Yeah I also heard that,I was trying to convince my parents that the reporter is a <fit the word of your choice for stupid>
but can anyone clarify what this october thing is.It must be related to somethin which they mistook.


----------



## gxsaurav (Jan 30, 2007)

[B said:
			
		

> soham[/B]] _The Aaj Tak guy told that Vista wont install on PCs older than October 2006.
> Uninformed reporter!_



 :ROFL

then what the hell m i using it on, it's a 3.5 years old computer


----------



## the_moon (Jan 30, 2007)

Oh! Ths song is really a... a low IQ trick for sure~
And the song is kiddish... _"andhere mein bhi roshni karde"]/i] Didnt expect this from MS. 
They should have asked some rock band to compose th song instead, if atall it had to be released!_


----------



## soham (Jan 30, 2007)

It is probably the Vista Express Upgrade Offer which meant any XP based computer bought with the offer would be entitiled to either free or discounted upgrade to a similar version of Vista. However I dont think it was there way back in October and dealers in India never really offer any Vista upgrade, whether free or discounted.


----------



## GrimRazer (Jan 31, 2007)

Something in my mind tells me that this is Ballmers idea


----------



## nikhilrao (Jan 31, 2007)

^  LOL I think you are rite


----------



## koolbluez (Jan 31, 2007)

My rig is 5-6 years old... a PIII 256mb inbuilt graphics wallah *freeweb.supereva.com/esorciccio2002/smilies/yuk.gif. Old gold.

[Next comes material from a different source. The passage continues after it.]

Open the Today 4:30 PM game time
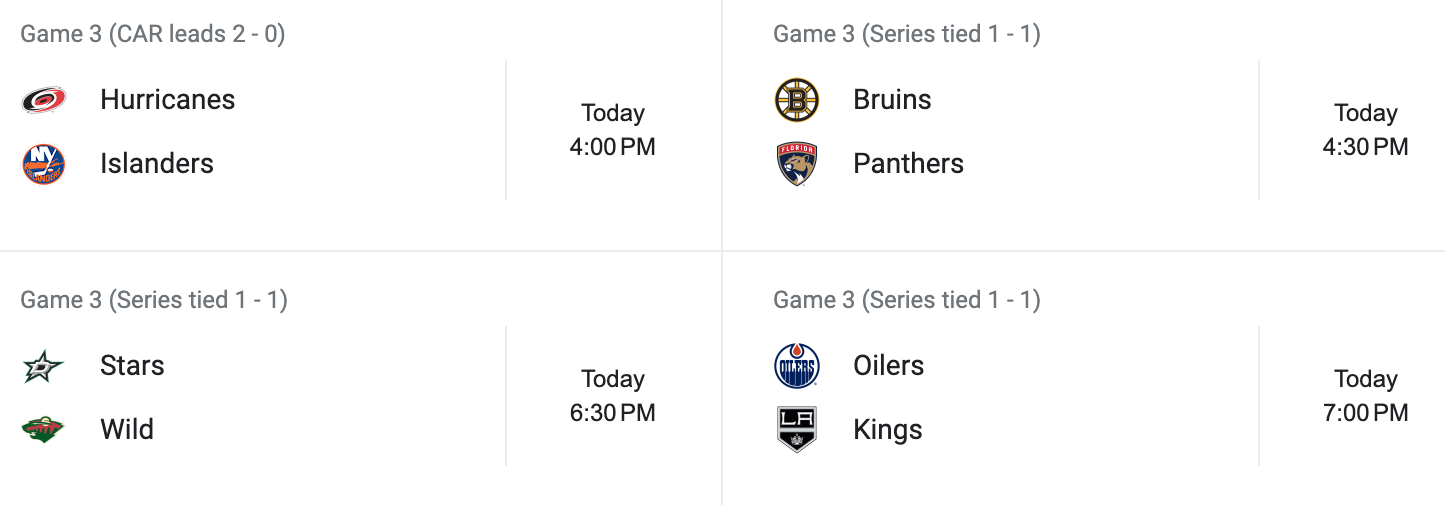 [1365, 130]
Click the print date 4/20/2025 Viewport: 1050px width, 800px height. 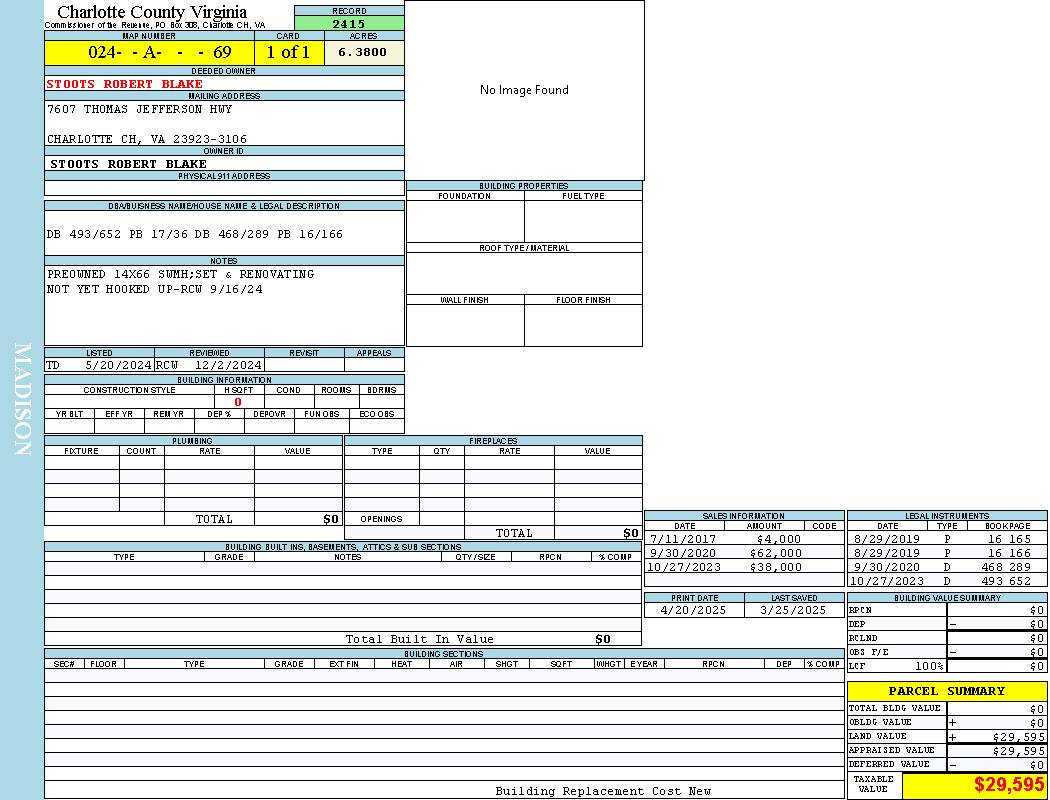694,610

Would I b able to install it? *www.day.az/forum/style_emoticons/default/thinking.gif

Lemme see... I rode XP like a horse... with all my tweaks... on this rig. Maybe Vista'll @least crawl *img116.exs.cx/img116/6469/g5cgrin.gif


----------



## Arsenal_Gunners (Jan 31, 2007)

No way.You can try vista home basic though.


----------



## Ankur Gupta (Jan 31, 2007)

I had installed the Beta version of Vista on my Old P3 rig with 256MB RAM with inbuilt 8MB graphix...
Well to my surprise it did run but was too slow for comfort....i doubt if the final version will run or not if MS has imposed some restrictions on the minimum systems requirements...


----------



## koolbluez (Jan 31, 2007)

I think it'll run. But ok performance'll b only when I disable most services & use lighter sw...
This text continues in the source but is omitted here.